Marcel Winatschek

iOS 7

You opened your phone and everything looked wrong. Not broken—just completely different. Fluorescent colors, animations that zoomed in from everywhere, icons that looked like plastic toys. The internet had been losing its mind about the redesign for weeks, but nothing quite prepared you for how disorienting it actually was in your hand. Some people online were calling it beautiful. Others said it looked like a Hasbro toy designed by someone on acid. Most people fell somewhere between panic and grudging interest.

I wasn’t immediately sold, but I could see what they’d done. The whole thing had been rebuilt from zero, which usually looks rushed. But Jony Ive seemed to have figured out something about how your thumb actually moves through a phone—navigation in three dimensions instead of just left and right, backward and forward in space as much as up and down. Once you stopped panicking about the colors and the lightness of everything, you could feel that thinking underneath. iOS 6 suddenly looked bloated and ancient in comparison. This was clearly the foundation for something. It just wasn’t finished yet.

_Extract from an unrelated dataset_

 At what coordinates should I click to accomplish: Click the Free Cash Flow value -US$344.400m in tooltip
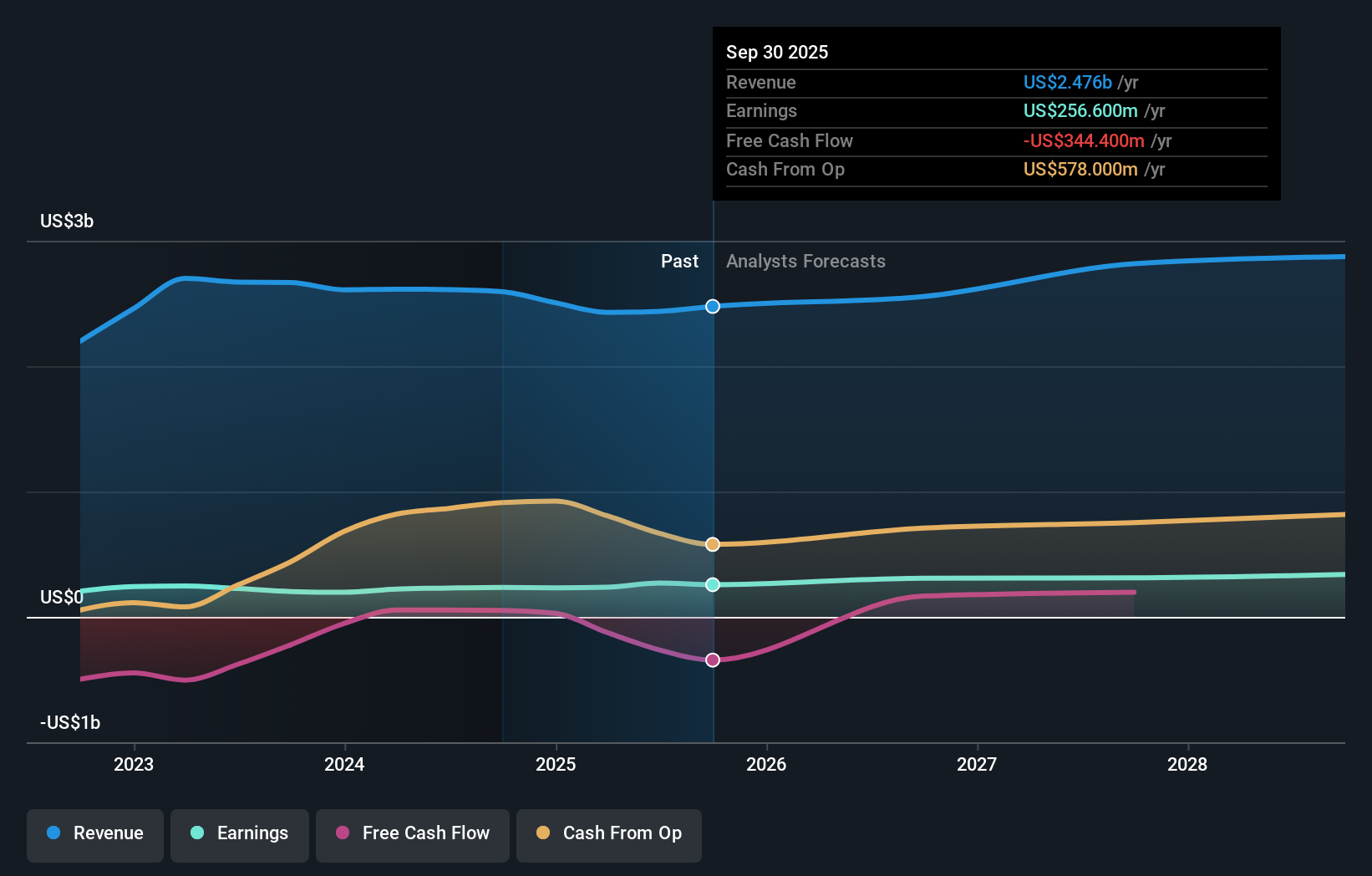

The problem was the pacing. The animations looked good but moved like they were underwater, everything too slow and slightly wrong. And the brightness was exhausting—pastels everywhere, all the visual weight drained out of the interface. Marcel had been deep enough in app design to appreciate the intentionality behind it all, but he also saw the rough edges. The animations needed tightening. Some decisions that felt bold now would probably get toned down. This was just the skeleton of what iOS would become.

Elena nearly lost her mind over it. She actually had panic attacks trying to decide whether to update, because iOS 7 had no going back—not yet. To her the whole thing looked like a toy, all those bright colors, too childish. But even she had to respect what the Control Center did, giving you real quick access to settings you actually needed. And if nothing else, at least Siri wasn’t a woman’s voice anymore.

The real question was whether any of this mattered compared to Android. Paul had been thinking about leaving for a while. Android was cleaner, more interesting in a lot of ways, gave you more control. But the camera on the iPhone was still unbeatable. Everything else—the ecosystem, the way your devices talked to each other—made switching feel like starting from zero. You’d put up with a lot of design decisions you didn’t love for that kind of integration. The Nokia 1020 looked promising until you remembered it was Windows Phone.

So iOS 7 would be here to stay, and in a few months or a year you’d stop noticing how weird it looked. The colors would probably mellow out. The animations would speed up. Someone would fix the things that felt broken now. This was just the moment they’d torn down the old design language and started again. It looked strange. But strange meant they were actually trying something.